Here are 3 keys to Game 3:
1. Start on time
Getting off to a better start is essential for the Lightning after the Avalanche led 2-0 in the opening 9:23 of their 4-3 overtime victory in Game 1 and 2-0 after 7:55 in Game 2.
Instead of simply trying to weather the early storm, the Lightning need to play in the Avalanche’s end more from the drop of the puck. Colorado scored a power-play goal in the first period of each of the first two games, so avoiding early penalties would also help.
“Just simplify our game and please don’t take a penalty in the first five minutes of the game,” Tampa Bay coach Jon Cooper said. “When you take the puck out of their hand, you don’t give them momentum that they want. But give them credit, it’s a great trait to have, is to start fast and play with the lead. It’d be nice to make these guys chase a game for once instead of us.”
2. Burakovsky’s and Point’s availability
Andre Burakovsky is day to day and Bednar said “we’ll see” when asked if the forward will play Monday. Burakovsky left Game 2 after being hit in the hand with a shot from Lightning defenseman Victor Hedman early in the second period.

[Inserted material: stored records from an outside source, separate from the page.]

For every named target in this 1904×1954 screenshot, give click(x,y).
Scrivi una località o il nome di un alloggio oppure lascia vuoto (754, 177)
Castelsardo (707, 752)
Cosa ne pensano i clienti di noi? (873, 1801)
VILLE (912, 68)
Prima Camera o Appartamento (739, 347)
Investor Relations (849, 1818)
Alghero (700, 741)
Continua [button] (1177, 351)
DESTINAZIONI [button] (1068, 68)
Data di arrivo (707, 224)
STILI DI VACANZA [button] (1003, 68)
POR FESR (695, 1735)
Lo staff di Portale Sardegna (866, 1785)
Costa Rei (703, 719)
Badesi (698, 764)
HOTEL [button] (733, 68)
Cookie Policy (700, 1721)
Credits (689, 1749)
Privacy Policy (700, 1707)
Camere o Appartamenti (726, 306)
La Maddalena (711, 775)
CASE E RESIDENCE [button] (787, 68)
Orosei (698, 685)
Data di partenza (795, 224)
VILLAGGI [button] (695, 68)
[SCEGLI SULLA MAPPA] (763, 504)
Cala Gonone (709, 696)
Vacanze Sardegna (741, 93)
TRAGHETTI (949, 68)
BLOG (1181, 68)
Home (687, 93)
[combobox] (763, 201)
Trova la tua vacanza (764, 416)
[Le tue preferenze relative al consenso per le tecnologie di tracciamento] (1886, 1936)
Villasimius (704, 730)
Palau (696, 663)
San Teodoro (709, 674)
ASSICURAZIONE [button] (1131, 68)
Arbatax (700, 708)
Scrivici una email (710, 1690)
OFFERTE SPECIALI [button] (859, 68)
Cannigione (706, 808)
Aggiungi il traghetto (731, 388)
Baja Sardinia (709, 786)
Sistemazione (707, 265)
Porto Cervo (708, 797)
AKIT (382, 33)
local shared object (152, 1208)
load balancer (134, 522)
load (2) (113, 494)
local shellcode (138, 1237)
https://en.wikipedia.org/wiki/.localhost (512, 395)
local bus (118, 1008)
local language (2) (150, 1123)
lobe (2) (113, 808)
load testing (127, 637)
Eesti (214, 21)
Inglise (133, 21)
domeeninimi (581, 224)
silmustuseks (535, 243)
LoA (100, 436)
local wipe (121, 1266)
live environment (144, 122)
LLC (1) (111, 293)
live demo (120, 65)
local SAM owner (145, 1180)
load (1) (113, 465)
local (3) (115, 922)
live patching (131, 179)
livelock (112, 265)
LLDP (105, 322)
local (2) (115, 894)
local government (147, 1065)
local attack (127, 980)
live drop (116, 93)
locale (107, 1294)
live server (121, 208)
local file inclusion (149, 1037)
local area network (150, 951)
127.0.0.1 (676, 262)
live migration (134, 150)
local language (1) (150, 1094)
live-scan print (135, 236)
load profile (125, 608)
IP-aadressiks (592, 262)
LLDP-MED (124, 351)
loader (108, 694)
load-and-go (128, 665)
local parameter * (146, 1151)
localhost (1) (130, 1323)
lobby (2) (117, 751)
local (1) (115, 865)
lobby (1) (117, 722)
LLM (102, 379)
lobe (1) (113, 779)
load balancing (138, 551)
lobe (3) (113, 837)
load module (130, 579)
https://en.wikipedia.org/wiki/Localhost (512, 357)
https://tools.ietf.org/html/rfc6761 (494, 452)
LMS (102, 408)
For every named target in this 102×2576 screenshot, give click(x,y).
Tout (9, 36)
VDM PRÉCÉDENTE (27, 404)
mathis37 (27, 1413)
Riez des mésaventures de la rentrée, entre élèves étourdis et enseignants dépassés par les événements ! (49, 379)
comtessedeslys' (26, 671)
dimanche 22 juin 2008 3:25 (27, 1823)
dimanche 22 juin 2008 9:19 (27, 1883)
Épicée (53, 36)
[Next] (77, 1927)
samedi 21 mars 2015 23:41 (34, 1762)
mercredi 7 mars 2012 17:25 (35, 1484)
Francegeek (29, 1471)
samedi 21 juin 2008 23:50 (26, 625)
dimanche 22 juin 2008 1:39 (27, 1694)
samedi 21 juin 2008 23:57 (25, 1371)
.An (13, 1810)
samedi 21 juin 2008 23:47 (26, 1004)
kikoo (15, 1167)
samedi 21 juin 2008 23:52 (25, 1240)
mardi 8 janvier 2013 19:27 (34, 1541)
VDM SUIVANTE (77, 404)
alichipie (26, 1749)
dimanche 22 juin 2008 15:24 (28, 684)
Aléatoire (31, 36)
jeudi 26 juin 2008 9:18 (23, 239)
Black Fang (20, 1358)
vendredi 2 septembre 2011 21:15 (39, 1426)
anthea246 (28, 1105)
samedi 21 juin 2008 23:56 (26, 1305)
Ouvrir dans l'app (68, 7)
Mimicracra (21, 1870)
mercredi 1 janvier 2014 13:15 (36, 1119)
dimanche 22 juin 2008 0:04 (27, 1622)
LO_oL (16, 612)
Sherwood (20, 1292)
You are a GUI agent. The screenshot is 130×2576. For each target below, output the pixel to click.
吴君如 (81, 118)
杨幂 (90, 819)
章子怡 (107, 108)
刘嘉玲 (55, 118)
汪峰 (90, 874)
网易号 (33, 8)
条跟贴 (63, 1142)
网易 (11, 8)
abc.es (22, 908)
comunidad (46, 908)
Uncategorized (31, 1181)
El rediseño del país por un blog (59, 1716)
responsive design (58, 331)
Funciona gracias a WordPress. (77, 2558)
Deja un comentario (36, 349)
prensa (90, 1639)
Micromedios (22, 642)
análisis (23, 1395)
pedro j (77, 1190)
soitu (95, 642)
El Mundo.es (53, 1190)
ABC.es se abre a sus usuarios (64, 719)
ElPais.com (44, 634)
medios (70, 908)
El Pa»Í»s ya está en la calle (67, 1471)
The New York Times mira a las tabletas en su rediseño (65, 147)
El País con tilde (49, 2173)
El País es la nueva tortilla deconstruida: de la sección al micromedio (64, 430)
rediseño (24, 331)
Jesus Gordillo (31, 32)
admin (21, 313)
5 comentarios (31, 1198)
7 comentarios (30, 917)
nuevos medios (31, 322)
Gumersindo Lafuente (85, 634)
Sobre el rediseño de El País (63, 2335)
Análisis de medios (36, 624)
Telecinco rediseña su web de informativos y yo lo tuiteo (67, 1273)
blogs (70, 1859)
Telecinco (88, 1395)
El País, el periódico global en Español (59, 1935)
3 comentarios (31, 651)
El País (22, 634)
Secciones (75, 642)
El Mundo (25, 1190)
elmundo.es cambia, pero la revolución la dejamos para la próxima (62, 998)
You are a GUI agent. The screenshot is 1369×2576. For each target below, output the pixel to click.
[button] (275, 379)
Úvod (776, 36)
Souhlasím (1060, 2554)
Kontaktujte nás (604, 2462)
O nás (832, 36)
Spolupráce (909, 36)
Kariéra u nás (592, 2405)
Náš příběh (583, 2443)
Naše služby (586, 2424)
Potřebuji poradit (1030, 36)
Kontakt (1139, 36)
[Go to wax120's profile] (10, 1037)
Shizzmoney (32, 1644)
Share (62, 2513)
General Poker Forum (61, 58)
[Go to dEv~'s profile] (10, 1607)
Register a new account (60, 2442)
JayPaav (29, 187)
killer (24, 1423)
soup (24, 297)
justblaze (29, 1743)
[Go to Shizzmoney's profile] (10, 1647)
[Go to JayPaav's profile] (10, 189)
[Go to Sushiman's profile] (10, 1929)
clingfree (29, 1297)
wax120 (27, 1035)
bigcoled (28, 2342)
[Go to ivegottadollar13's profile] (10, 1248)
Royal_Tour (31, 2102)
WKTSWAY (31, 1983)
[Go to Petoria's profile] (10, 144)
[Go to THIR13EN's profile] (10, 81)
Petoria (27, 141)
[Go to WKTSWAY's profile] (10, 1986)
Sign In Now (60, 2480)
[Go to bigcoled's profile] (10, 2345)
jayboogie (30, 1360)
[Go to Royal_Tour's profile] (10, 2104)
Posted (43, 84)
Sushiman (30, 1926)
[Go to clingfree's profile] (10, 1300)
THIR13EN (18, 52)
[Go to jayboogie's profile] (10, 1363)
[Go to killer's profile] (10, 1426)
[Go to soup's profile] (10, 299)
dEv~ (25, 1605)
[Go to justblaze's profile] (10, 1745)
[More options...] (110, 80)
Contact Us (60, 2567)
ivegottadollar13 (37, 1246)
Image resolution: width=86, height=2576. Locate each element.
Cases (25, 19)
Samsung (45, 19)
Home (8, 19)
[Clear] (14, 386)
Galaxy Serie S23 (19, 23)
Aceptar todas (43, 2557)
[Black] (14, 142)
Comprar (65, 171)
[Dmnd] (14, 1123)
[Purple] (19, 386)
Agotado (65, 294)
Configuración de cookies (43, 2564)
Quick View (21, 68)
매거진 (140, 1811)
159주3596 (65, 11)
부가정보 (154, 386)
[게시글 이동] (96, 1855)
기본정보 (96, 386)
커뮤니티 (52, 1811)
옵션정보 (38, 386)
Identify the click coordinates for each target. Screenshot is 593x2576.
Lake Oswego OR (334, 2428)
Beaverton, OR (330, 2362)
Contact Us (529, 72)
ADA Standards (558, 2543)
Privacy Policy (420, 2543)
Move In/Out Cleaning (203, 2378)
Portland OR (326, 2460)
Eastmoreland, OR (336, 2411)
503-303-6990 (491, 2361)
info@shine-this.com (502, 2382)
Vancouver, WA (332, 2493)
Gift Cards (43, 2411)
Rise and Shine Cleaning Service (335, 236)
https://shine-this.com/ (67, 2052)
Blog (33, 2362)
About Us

Burakovsky was expected to join the Avalanche in Tampa on Monday after remaining home to be evaluated Sunday but did not arrive in time for the morning skate. He had a big impact on the first two games of the Final, scoring the overtime winner in Game 1 and having a goal and an assist in Game 2.
“It will be a test, but it’s nothing we haven’t seen before,” Colorado forward Gabriel Landeskog said of potentially playing without Burakovsky. “…It’s been whoever’s ready is ready to go. It’s no different tonight.”
Cooper said Brayden Point will be a game-time decision after the forward missed the morning skate. Point played the first two games of the Final after missing 10 games with a lower-body injury he sustained in Game 7 of the first round.
3. Generate more shots
Avalanche goalie Darcy Kuemper faced 23 shots on goal in Game 1 and 16 in Game 2, when he earned the second playoff shutout of his NHL career. The Lightning were limited to 29 shot attempts in Game 2, when the Avalanche had 60.
Tampa Bay hopes to make Kuemper work harder in Game 3.
“We need more shot volume,” Maroon said. “We need more attempts to the net. We need them scrambling in the D zone. It just feels like it’s easy for them to break out right now and I think that would be a start: get pucks in early, get in on the forecheck , slow down their D so they can’t get up the ice. I think last game they beat us up the ice way too many times. … So most importantly, just getting that puck in right away and slowing down their offense. The longer we play offense, it’s better for (us) because they can’t go and transition on offense.”
Avalanche projected lineup
Gabriel Landeskog — Nathan MacKinnon — Valery Nichushkin
Nicolas Aube-Kubel — J.T. Compher — Mikko Rantanen
Alex Newhook — Darren Helm — Artturi Lehkonen
Andrew Cogliano — Nico Sturm — Logan O’Connor
Devon Toews — Hold Makar
Jack Johnson — Josh Manson
Bowen Byram — Erik Johnson
Scratched: Justus Annunen, Ryan Murray, Kurtis MacDermidJacob MacDonald, Jayson Megna
Injured: Samuel Girard (sternum), Nazem Kadri (hand), Andre Burakovsky (upper body)
Lightning projected lineup
Ondrej Palat — Steven Stamkos — Nikita Kucherov
Brandon Hagel — Anthony Cirelli — Alex Killorn
Ross Colton — Brayden Point — Nicholas Paul
Pat Maroon — Pierre-Edouard Bellemare — Corey Perry
Victor Hedman — Jan Rutta
Ryan McDonagh — Erik Cernak
Mikhail Sergachev — Zach Bogosyan
Scratched: Cal FooteFredrik Claesson, Riley Nash
Landeskog (maintenance) did not take part in the morning skate but is expected to play. …Nash will be in the lineup if Point is unable to play.